The players can spend considerable amounts of time planning their actions, because the consequences of the actions are at least somewhat predictable, and the number of possible outcomes grows exponentially the further in game time the players plan ahead.

The classic case of Analysis Paralysis is that the players are unable to make any useful decisions regarding future actions because they attempt to think too far ahead, and the possible game state space is far too large for proper min-max analysis. Analysis Paralysis depends also on the players' play style; some players are more prone to Analysis Paralysis than the others.

Example: Chess and Go have been used as prime examples of games where there is a possibility to almost endlessly analyze the possible actions for the future. Both have decision trees, which grow exponentially over game time.

Example: Diplomacy, even though the possible actions are quite limited, can cause Analysis Paralysis when the players start to think recursively about what the other players are trying to do and how the other players would perceive the players' actions.

Using the pattern

Analysis Paralysis can be achieved by letting players have Freedom of Choice between several actions with Predictable Consequences, even if these are Limited Set of Actions or players have Limited Resources. This forces players to consider Tradeoffs and the more difficult the values of the actions are to judge, the more likely Analysis Paralysis is to occur. The likelihood can also be modulated by Irreversible Actions, as well as Predefined Goals in games where the players have Perfect Information and Symmetric Information about the discrete game states. This allows the players to plan the consequences of their current and future actions. Irreversible Actions guarantee that consequences of the chosen action will be effective also in the future, and this makes it possible to plan several actions ahead while at the same time decreasing the chances to perform Experimenting. Budgeted Action Points provide means of expanding the number of decisions the players have to make in each decision point, in effect, broadening the scope of Freedom of Choice, as are open Discard Piles in card games, which allow the players to have Game State Overviews and may cause Analysis Paralysis.

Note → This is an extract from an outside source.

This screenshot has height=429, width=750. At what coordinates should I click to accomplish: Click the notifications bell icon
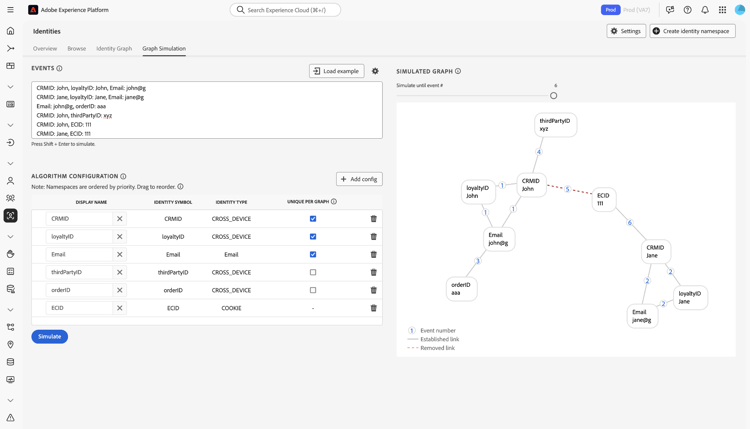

It is possible to lessen the possibility for Analysis Paralysis by introducing Randomness to the consequences of the actions and thereby giving players Limited Foresight and Limited Planning Abilities.


Analysis Paralysis is caused by Stimulated Planning and Cognitive Immersion, and is usually a feature game designers try to avoid. That players have Analysis Paralysis can be a sign that the game does not have the Right Level of Complexity for those players.

In games with Turn Taking, the presence of Analysis Paralysis leads to excessive Downtime for the other players in case some of the players get stuck in planning their turns. The nature of Analysis Paralysis situations has a somewhat adverse effect on the Anticipation of the uncertain outcome during the play.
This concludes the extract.